Questo pensiero mi ha colta di sorpresa e il suo palesarsi così spontaneo e immediato mi ha fatto comprendere quale sia la natura del disagio che un professionista -soprattutto in età giovane- può vivere sulla sua pelle. E allora ecco che la realtà mi si presenta ancora una volta dicotomica dove ad essere doppia è la percezione che l'artista ha di sé e del suo occupare un posto nella società, una sorta di APPERCEZIONE leibniziana in cui è necessario e vitale avere coscienza e consapevolezza della causalità delle proprie percezioni inserite in un contesto ben definito.

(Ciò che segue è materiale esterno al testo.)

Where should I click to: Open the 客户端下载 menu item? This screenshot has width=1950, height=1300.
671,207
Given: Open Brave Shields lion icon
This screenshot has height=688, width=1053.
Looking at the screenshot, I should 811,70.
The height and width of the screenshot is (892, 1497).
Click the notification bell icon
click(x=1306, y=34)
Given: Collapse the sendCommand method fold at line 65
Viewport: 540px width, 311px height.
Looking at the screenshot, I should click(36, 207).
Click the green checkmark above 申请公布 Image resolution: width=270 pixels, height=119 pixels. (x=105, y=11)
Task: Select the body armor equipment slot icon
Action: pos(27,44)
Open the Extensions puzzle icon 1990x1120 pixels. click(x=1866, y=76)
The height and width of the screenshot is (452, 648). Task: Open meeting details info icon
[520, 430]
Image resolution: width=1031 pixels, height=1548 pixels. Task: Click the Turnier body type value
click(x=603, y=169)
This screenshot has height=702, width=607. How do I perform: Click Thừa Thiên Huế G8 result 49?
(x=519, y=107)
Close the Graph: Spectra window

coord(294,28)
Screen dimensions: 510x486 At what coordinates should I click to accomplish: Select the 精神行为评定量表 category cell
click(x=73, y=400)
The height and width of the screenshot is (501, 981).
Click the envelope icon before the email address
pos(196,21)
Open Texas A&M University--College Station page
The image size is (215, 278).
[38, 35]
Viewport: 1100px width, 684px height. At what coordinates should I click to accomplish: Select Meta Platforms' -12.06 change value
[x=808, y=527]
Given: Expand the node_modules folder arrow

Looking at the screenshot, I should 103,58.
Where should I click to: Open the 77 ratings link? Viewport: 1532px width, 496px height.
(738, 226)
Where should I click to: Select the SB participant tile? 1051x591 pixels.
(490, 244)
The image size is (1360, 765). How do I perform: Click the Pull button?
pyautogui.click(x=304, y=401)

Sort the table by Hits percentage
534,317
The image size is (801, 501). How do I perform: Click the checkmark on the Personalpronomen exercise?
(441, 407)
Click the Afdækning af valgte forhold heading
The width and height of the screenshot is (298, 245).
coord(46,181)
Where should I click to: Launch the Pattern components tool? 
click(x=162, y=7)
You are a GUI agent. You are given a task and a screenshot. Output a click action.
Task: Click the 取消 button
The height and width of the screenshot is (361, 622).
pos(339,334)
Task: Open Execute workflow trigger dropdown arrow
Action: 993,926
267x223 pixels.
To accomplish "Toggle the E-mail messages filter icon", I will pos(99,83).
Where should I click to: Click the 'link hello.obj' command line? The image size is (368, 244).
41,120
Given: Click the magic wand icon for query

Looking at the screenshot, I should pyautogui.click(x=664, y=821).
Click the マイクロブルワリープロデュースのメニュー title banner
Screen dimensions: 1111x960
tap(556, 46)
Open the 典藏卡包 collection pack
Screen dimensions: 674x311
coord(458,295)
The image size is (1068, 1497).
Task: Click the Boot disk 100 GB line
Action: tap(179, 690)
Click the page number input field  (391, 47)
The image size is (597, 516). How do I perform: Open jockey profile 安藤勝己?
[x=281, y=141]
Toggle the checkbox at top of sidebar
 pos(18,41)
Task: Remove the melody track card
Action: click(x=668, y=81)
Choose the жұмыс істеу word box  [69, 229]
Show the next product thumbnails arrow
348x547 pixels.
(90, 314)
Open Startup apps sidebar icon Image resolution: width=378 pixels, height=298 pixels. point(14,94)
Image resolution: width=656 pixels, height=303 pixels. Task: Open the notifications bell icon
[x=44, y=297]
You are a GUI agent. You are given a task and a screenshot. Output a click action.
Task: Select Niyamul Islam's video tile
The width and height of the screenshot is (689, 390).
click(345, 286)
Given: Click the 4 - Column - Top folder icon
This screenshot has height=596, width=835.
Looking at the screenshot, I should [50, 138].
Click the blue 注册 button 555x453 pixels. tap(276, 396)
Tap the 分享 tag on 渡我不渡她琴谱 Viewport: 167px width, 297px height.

Mi spiego meglio: sono un giovane danzatore, studio da anni con assiduità e devozione, semino con la speranza, e insieme la certezza, di raccogliere un giorno i frutti della mia fatica. Cresco tra le mani del mio maestro, a cui mi affido con slancio incontrollato e in cui confido come guida e faro per il mio futuro. Arriva il giorno della mia maturità artistica, sono pronto ad esibirmi/insegnare/creare e il mio maestro/coreografo  me lo consente dandomi l'opportunità di crescere artisticamente e professionalmente. Ecco, qui entra in gioco l'APPERCEZIONE di cui parlavo prima. Io percepisco delle sensazioni: gioia, soddisfazione, orgoglio, autostima. Sono soddisfatto perche? Perché il mio maestro, la mia guida mi consente di insegnare, creare, esibirmi e dunque lavorare. 

E si arriva all'eterogenesi dei fini di cui parlvava Machiavelli, ossia: apparentemente il fine che il danzatore si era prefisso lo ha raggiunto (il professionismo), ma la genesi dei fattori che lo hanno portato fino al traguardo qual è?  Bisogna uscire fuori dalla nebbia, dissipare le nubi e cominciare a percepire in maniera chiara e nitida la posizione del giovane artista in quello stesso mondo che ha fatto di tutto per costruire, senza che diventi il terreno fertile su cui chi lo ha preceduto - nel caso specifico il maestro/coreografo -  ha una rinnovata occasione di continuare ad esistere sfruttando una giovane linfa.

Cambio generazionale vuol dire appunto CAMBIAMENTO. L'importanza di chi ha più esperienza e saggezza non si mette in discussione tra queste riflessioni, il bagaglio immenso che si accumula tra i pensieri e i gesti di chi vive di danza da decenni non vacilla, semplicemente il passo tra l'essere fautori di un cambiamento e l'essere responsabili di una dittatura che sfrutti l'energia dell'altro in una spirale malata e perversa di dipendenza mista a eterna riconoscenza, nell'accezione negativa del termine, è molto breve ed è estremamente semplice, oltre che diabolico, urlare ad un proprio allievo/danzatore tutta la sua grandezza e bravura e poi sussurrargli all'orecchio in maniera forse impercettibile la richiesta di una eterna e dovuta riconoscenza per occasioni che altrimenti nessuno gli avrebbe dato.

TIMOTHY A. CLARY/AFP/Getty Images

Il cambio generazionale non avviene e non può avvenire finché i giovani resteranno sempre emanazioni di qualcuno, finché non avranno il coraggio di imporre la propria dignità e indipendenza come primo baluardo verso il professionismo e finché non pretenderanno di essere valorizzati economicamente e contrattualmente.

Se si aspetta troppo il cambio generazionale non avrà più motivo di esistere, perché il giovane che varca la soglia del professionismo rischia di invecchiare all'ombra di un maestro, un produttore un direttore ormai decrepito e si finirà per saltare una generazione senza neanche essersene resi conto.

Il cambio generazionale deve sì partire dai giovani, ma prima di tutto deve partire dalla crescita della generosità della vecchia guardia e dalla decrescita del suo ego.

Senza il passaggio reale del testimone la creatività si ripiega su se stessa, le nuove idee si annichiliscono e l'entusiasmo che il giovane professionista aveva al principio diviene lo stesso che prova un impiegato di banca che allo sportello conta banconote da 20 anni e nell'arte questo non è tollerabile. Senza il cambiamento e senza il giovane entusiasmo la danza diventa una mummia che neanche più i paleontologi vogliono studiare.